Software also is listed in its own category, however.
Of the 37 recalls for defibrillator units, the largest number in any one category was for failure to shock, the reason for five recalls that covered more than 51,000 defibrillators. Eight recalls were for electrical problems, pulling in almost 32,000 defibrillators.
Recalls for “failure to detect” were in a near tie for the second spot with electrical problems, also at just under 32,000. Class I recalls accounted for four of the 37 unit recalls, and 31 were Class II recalls.
As for accessory recalls, seven were for cables accounting for a total of somewhat more than 148,000 defibrillators, and four recalls for pad problems caught almost 51,000 defibrillators. All but one of the accessory recalls were class IIs.
The article reminds readers that Class I recalls are those that involve a “reasonable probability that use of the product will cause serious adverse health consequences” and class II recalls are for devices that “may cause temporary or medically reversible adverse health consequences or the probability of adverse consequences is remote.”
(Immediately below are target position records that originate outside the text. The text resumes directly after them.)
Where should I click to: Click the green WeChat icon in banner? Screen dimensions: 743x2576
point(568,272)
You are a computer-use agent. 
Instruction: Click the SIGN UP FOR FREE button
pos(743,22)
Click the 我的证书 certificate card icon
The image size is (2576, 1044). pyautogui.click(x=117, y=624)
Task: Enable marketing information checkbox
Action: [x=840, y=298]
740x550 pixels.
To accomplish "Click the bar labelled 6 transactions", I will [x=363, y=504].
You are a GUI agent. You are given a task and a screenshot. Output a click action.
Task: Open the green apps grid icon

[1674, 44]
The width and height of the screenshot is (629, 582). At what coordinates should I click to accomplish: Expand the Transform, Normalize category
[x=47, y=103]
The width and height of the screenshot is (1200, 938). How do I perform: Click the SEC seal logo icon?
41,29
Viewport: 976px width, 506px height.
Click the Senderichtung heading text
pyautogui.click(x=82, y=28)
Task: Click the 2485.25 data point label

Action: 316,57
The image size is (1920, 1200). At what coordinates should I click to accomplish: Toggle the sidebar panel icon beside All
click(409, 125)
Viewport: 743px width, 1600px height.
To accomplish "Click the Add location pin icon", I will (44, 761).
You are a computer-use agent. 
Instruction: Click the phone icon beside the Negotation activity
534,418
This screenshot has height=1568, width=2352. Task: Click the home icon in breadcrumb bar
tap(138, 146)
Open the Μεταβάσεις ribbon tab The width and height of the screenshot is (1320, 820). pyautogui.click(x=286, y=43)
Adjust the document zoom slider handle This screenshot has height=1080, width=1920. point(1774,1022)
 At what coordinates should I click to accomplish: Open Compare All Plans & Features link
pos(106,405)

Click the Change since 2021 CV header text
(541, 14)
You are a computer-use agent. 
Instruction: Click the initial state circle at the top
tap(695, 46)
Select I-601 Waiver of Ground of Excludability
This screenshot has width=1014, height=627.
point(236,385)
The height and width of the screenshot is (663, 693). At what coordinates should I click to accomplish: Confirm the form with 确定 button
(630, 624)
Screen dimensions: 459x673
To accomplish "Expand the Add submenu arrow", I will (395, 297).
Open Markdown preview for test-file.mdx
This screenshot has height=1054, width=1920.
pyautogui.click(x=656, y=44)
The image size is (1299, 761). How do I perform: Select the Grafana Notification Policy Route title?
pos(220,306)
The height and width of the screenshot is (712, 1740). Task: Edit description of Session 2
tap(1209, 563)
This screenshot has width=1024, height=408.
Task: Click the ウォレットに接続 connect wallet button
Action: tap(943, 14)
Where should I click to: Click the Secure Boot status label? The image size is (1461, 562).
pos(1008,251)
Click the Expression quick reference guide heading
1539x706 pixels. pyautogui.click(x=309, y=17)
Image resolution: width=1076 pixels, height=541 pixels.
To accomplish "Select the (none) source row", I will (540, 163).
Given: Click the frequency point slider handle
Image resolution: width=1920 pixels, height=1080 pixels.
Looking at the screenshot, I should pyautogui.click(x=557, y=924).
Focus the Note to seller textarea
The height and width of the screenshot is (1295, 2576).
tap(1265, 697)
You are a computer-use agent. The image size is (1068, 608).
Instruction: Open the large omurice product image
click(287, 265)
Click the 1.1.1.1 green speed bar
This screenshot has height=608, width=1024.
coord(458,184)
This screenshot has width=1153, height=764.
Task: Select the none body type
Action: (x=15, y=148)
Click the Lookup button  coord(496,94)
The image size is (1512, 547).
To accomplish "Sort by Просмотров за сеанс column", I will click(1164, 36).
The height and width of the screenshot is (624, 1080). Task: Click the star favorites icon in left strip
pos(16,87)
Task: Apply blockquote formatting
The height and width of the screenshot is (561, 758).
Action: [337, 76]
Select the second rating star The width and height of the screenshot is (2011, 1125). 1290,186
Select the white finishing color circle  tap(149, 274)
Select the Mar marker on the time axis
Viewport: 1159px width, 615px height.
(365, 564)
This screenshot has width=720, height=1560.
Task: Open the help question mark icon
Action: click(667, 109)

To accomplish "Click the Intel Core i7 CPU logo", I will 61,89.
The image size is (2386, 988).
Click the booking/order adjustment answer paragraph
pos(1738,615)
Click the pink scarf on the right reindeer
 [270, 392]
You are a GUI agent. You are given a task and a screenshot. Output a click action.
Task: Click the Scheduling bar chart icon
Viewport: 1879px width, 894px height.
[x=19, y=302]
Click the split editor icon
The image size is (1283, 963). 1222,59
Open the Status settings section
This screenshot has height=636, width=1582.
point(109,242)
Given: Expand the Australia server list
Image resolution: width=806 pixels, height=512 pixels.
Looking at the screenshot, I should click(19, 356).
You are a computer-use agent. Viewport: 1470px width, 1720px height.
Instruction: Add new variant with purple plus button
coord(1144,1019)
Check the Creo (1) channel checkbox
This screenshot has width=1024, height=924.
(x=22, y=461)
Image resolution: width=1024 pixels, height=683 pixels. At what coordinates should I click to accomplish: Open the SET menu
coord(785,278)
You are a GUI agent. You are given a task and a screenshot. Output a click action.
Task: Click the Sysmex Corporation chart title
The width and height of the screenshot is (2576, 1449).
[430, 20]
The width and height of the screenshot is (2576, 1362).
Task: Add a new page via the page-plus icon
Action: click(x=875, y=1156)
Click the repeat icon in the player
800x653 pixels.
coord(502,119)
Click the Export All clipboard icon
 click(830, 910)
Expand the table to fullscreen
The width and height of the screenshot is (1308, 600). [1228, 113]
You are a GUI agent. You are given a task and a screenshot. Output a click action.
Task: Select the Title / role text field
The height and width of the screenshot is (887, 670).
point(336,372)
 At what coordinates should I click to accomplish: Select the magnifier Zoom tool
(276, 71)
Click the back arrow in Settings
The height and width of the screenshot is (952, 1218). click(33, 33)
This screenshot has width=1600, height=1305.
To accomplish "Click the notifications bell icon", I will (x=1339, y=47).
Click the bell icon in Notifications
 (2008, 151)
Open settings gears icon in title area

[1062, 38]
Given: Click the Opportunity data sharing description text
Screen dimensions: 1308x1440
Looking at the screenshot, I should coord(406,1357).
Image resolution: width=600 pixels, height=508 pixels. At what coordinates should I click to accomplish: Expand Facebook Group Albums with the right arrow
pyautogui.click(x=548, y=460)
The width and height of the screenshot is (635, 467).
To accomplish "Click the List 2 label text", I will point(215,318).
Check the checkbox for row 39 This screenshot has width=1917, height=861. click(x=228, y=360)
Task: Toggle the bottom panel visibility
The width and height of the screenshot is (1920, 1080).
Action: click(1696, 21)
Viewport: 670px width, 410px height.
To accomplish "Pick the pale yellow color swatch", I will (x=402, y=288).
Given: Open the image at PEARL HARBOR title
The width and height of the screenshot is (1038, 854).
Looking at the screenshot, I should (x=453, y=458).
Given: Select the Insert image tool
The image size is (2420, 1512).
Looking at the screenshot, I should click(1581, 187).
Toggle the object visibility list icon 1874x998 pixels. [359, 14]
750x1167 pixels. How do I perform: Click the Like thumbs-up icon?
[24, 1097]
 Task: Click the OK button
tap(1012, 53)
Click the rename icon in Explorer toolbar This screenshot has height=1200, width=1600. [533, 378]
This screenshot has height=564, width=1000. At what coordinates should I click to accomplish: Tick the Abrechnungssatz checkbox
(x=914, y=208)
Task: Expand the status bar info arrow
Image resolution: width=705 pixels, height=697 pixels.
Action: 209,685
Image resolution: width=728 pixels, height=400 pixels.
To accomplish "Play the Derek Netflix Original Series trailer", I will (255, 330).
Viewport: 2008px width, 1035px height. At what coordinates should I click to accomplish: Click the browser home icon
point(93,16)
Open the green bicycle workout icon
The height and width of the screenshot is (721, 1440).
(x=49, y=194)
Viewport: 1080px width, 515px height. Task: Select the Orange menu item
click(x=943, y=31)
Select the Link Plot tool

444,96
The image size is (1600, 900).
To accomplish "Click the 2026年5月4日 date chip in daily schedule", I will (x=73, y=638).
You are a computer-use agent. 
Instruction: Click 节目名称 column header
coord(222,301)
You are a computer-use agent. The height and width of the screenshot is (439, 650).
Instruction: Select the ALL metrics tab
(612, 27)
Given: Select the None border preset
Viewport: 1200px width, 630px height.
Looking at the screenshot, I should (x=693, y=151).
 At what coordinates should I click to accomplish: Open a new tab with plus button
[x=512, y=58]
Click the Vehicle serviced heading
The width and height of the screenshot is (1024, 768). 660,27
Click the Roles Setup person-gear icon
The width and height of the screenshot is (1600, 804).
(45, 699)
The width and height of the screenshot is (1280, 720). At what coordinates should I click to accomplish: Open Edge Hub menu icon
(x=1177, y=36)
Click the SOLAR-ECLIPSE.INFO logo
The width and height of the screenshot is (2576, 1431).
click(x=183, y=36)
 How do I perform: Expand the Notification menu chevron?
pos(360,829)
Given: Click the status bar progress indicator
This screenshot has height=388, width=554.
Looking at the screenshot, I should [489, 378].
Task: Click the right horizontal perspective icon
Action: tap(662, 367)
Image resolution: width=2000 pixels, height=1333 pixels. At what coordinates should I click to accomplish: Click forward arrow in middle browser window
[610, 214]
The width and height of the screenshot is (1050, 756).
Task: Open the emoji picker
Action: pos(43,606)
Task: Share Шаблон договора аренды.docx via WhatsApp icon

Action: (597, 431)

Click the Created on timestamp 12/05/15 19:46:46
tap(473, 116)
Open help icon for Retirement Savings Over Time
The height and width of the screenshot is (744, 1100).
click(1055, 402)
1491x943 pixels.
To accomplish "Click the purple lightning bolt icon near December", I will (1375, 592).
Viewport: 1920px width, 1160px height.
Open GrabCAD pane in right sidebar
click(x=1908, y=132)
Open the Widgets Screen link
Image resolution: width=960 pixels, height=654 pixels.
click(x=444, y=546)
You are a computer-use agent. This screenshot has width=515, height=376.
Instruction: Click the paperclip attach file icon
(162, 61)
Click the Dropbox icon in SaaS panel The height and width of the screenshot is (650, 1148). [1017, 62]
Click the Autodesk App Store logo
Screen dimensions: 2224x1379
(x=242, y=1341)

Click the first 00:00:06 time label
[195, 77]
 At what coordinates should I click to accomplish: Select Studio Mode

Shah and Maisel point out that FDA advisories deal with “the potential for a device to malfunction, not [necessarily with] an actual device malfunction.” They assert that “as such, they are a surrogate marker of device reliability.”
Qualifying this assertion, they acknowledge that “some advisories are issued even when the risk of device failure is less than 1%.”
The article also claims that “while a patient's ICD is routinely registered with the manufacturer . . . no such process occurs with AEDs” and that “the inability to track devices and end users makes it impossible to know how many AED units were actually fixed or taken out of service.”
This is one of the points that the agency disagrees with, insisting that it can document that “more than 95% of the AEDs affected by Class I recalls in 2005 were returned to the manufacturers or taken out of service. Fewer than 3% were lost or stolen.”
As to the JAMA article's argument that the number of AEDs affected by recalls has gone up, the FDA rebuts that too.
It says that “improvements in the devices' ability to self-diagnose hardware and software problems may contribute to this trend,” which often brings units out of distribution “before a device is ever used on a patient.”
Anne Devine, a communications specialist for Medtronic (Minneapolis) said, “Overall, Medtronic thinks it was a balanced article” but insisted that “we do track [AEDs] very carefully.” She told MDD that the company does not favor a different regulatory approach.